Stored data:

((

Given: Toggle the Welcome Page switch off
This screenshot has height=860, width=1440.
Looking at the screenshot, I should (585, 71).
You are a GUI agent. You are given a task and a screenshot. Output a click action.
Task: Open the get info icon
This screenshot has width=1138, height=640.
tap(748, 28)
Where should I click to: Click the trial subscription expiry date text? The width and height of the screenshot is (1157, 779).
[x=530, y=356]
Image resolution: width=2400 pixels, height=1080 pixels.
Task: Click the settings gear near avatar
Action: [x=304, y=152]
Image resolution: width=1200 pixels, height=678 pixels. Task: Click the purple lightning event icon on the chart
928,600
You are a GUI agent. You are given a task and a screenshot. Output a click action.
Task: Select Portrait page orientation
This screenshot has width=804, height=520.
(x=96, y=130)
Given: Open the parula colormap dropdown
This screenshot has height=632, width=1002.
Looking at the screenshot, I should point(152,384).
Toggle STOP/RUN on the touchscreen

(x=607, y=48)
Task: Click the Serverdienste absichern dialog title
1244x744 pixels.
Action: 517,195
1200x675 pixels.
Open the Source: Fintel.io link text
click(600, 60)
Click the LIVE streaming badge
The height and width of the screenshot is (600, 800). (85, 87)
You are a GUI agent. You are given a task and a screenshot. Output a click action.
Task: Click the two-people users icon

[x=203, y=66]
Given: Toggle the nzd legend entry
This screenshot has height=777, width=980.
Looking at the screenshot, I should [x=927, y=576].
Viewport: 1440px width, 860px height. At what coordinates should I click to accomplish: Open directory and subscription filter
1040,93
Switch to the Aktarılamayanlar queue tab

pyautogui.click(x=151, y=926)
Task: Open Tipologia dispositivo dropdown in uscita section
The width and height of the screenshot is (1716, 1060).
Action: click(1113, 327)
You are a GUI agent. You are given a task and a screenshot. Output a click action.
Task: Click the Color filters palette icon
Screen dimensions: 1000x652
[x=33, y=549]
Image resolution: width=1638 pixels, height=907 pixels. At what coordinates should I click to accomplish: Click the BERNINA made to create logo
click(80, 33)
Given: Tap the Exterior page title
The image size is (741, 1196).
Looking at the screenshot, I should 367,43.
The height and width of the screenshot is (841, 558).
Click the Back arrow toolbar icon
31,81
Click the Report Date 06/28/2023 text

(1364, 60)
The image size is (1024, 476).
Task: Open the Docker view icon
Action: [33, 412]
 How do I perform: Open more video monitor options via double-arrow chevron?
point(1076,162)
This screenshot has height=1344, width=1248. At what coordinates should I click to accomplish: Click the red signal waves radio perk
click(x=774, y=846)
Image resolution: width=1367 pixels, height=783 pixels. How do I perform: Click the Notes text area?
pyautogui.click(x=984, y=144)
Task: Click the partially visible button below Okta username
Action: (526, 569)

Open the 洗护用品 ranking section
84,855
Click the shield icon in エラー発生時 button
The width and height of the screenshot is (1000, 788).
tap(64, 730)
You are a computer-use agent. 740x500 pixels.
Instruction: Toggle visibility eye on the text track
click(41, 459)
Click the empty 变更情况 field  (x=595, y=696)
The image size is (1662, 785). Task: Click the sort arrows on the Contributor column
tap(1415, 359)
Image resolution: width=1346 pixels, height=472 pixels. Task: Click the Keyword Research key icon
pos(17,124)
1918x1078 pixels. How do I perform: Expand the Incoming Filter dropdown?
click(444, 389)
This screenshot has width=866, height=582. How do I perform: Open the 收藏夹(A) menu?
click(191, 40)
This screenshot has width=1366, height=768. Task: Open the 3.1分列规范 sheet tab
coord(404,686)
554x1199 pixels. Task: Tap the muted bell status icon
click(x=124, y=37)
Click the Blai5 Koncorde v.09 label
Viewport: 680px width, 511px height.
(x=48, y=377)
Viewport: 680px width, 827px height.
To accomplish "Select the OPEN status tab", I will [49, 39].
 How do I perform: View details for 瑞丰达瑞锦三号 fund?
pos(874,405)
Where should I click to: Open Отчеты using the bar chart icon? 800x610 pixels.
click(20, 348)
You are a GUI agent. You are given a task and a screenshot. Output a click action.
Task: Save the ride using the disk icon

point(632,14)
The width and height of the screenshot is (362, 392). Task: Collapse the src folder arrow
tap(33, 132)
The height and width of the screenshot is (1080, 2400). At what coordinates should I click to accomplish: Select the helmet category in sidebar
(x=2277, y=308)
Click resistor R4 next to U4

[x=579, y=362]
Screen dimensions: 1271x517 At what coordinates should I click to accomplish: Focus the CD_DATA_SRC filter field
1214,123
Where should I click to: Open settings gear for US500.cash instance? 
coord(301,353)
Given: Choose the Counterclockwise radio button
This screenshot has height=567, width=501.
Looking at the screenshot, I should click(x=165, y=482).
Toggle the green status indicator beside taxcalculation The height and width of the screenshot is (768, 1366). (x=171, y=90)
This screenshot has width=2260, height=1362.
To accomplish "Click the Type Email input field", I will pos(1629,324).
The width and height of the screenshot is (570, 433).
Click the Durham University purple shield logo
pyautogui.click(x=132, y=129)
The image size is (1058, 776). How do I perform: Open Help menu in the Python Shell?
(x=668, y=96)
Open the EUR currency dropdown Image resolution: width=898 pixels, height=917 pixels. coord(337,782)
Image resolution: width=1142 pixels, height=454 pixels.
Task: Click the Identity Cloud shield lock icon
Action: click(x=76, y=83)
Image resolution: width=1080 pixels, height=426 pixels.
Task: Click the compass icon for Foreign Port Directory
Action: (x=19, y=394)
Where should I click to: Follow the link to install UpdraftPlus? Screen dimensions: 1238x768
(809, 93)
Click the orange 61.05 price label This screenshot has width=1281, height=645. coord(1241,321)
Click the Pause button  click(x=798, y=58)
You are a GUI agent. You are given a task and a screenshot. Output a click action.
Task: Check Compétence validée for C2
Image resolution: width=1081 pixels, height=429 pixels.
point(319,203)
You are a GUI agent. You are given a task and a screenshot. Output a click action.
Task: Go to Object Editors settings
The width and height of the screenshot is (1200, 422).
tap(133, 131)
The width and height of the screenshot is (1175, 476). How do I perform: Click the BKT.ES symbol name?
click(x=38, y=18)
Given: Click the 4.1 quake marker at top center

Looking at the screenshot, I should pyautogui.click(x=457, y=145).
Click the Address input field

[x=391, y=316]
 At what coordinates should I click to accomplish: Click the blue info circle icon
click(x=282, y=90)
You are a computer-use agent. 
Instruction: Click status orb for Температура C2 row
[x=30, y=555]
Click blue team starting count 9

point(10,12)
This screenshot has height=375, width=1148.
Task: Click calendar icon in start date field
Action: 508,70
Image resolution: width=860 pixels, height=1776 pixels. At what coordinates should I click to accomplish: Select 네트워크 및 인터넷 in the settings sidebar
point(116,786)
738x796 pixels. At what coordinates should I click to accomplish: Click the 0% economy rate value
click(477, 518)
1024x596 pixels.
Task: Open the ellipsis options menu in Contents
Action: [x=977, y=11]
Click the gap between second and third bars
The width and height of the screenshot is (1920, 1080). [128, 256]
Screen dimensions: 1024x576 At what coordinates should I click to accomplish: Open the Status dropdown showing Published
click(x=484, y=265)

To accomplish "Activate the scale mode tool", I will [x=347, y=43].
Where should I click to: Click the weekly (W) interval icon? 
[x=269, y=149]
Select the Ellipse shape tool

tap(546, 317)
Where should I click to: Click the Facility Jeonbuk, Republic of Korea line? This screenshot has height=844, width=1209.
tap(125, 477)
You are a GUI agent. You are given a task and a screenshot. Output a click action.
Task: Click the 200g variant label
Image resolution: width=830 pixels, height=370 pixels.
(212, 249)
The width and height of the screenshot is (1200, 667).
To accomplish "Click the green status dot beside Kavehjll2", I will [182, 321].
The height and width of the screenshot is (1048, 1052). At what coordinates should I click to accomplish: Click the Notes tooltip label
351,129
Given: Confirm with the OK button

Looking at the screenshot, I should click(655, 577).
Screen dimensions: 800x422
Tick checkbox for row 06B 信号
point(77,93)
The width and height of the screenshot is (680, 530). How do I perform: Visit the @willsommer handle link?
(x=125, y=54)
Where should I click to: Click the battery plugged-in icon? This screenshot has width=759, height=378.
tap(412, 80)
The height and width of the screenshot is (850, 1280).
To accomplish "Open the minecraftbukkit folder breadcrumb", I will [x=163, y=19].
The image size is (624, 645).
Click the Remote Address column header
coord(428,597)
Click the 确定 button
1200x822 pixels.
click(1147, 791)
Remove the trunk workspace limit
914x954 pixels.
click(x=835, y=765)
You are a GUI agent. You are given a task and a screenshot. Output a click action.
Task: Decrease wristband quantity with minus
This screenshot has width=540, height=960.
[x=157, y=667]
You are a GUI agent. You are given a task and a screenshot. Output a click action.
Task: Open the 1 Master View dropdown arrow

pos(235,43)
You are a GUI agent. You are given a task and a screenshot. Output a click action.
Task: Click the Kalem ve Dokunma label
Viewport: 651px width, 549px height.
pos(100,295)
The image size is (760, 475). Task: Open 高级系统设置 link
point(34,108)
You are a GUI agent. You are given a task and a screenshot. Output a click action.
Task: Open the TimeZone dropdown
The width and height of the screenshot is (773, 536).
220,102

))

### What the task asks
After reading each line of the data, give only the number of lines that include the word "green".

### Exercise solution
2